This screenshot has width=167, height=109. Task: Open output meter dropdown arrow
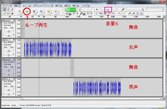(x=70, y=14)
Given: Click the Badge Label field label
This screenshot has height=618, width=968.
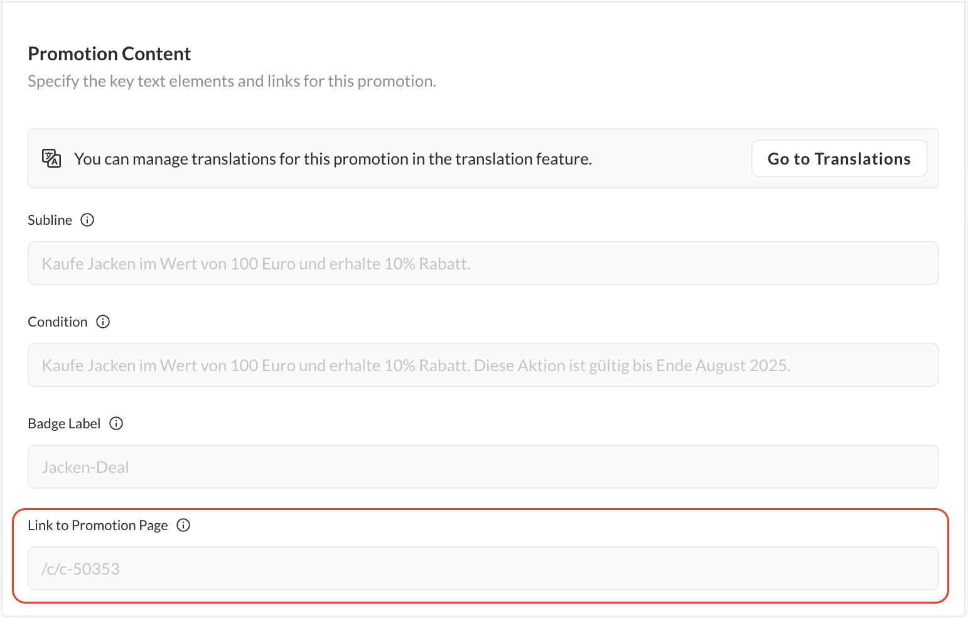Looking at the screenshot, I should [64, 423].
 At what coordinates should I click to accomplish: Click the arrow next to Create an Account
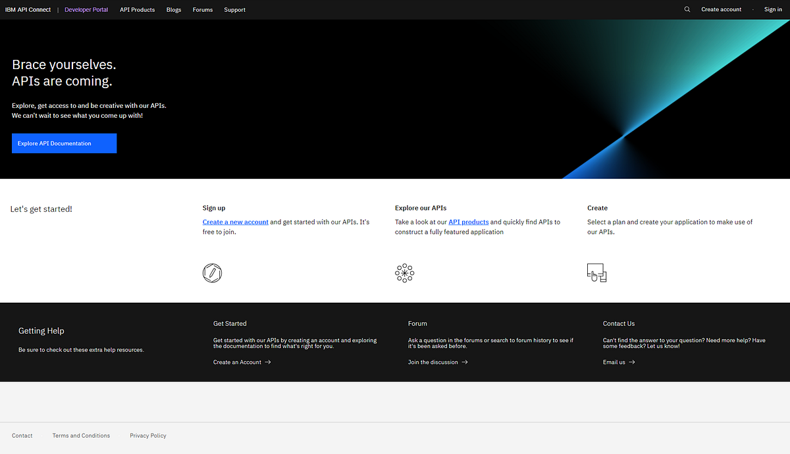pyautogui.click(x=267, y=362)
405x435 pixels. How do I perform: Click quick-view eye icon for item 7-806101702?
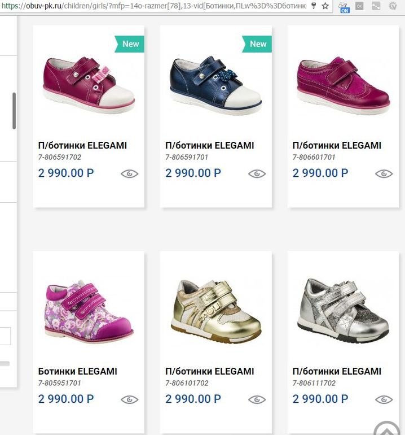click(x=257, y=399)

WORK TASK →
Working from the lines above, reproduce the material exactly and exclude its pictures.

TASK ANSWER →
This screenshot has width=167, height=109. Task: Open output meter dropdown arrow
(x=70, y=14)
Given: Click the Badge Label field label
This screenshot has height=618, width=968.
Looking at the screenshot, I should [64, 423].
 At what coordinates should I click to accomplish: Click the arrow next to Create an Account
pyautogui.click(x=267, y=362)
405x435 pixels. How do I perform: Click quick-view eye icon for item 7-806101702?
click(x=257, y=399)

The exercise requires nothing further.